GIVEN INSTRUCTION.
Reproduce the items below, swapping every occurrence of "Instruction" for "Command" and leaving all else unchanged.

[Data records]
····················

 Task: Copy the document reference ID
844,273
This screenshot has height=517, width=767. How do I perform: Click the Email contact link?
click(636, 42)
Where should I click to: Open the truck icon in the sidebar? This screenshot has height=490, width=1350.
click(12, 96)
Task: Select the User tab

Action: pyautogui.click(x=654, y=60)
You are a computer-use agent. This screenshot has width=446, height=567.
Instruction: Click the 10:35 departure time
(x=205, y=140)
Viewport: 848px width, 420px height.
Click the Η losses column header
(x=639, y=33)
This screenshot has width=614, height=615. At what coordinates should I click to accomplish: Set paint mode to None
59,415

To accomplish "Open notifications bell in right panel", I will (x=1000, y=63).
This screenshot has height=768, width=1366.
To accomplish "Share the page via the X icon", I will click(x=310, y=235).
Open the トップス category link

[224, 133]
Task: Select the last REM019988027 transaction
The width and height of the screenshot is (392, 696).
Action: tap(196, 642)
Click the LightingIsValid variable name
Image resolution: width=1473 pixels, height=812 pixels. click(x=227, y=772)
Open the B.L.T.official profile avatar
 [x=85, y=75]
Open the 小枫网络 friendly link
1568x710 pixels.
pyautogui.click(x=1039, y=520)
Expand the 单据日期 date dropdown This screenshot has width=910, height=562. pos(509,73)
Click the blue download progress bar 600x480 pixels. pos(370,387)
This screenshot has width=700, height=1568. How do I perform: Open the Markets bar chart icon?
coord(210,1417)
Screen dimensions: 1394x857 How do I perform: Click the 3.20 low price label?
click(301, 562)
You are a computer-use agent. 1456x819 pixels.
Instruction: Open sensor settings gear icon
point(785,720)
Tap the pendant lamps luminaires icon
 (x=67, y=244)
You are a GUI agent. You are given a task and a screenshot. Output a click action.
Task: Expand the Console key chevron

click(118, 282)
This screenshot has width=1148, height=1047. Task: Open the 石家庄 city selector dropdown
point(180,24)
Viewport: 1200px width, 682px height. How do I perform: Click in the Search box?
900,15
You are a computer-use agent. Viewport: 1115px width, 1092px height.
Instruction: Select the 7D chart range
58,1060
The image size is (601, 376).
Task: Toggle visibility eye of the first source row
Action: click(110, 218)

····················

WRITTEN REPLY.
 Task: Copy the document reference ID
844,273
This screenshot has height=517, width=767. How do I perform: Click the Email contact link?
click(636, 42)
Where should I click to: Open the truck icon in the sidebar? This screenshot has height=490, width=1350.
click(12, 96)
Task: Select the User tab

Action: pyautogui.click(x=654, y=60)
You are a computer-use agent. This screenshot has width=446, height=567.
Command: Click the 10:35 departure time
(x=205, y=140)
Viewport: 848px width, 420px height.
Click the Η losses column header
(x=639, y=33)
This screenshot has width=614, height=615. At what coordinates should I click to accomplish: Set paint mode to None
59,415

To accomplish "Open notifications bell in right panel", I will (x=1000, y=63).
This screenshot has height=768, width=1366.
To accomplish "Share the page via the X icon", I will click(x=310, y=235).
Open the トップス category link

[224, 133]
Task: Select the last REM019988027 transaction
The width and height of the screenshot is (392, 696).
Action: tap(196, 642)
Click the LightingIsValid variable name
Image resolution: width=1473 pixels, height=812 pixels. click(x=227, y=772)
Open the B.L.T.official profile avatar
 [x=85, y=75]
Open the 小枫网络 friendly link
1568x710 pixels.
pyautogui.click(x=1039, y=520)
Expand the 单据日期 date dropdown This screenshot has width=910, height=562. pos(509,73)
Click the blue download progress bar 600x480 pixels. pos(370,387)
This screenshot has width=700, height=1568. How do I perform: Open the Markets bar chart icon?
coord(210,1417)
Screen dimensions: 1394x857 How do I perform: Click the 3.20 low price label?
click(301, 562)
You are a computer-use agent. 1456x819 pixels.
Command: Open sensor settings gear icon
point(785,720)
Tap the pendant lamps luminaires icon
 (x=67, y=244)
You are a GUI agent. You are given a task and a screenshot. Output a click action.
Task: Expand the Console key chevron

click(118, 282)
This screenshot has width=1148, height=1047. Task: Open the 石家庄 city selector dropdown
point(180,24)
Viewport: 1200px width, 682px height. How do I perform: Click in the Search box?
900,15
You are a computer-use agent. Viewport: 1115px width, 1092px height.
Command: Select the 7D chart range
58,1060
The image size is (601, 376).
Task: Toggle visibility eye of the first source row
Action: click(110, 218)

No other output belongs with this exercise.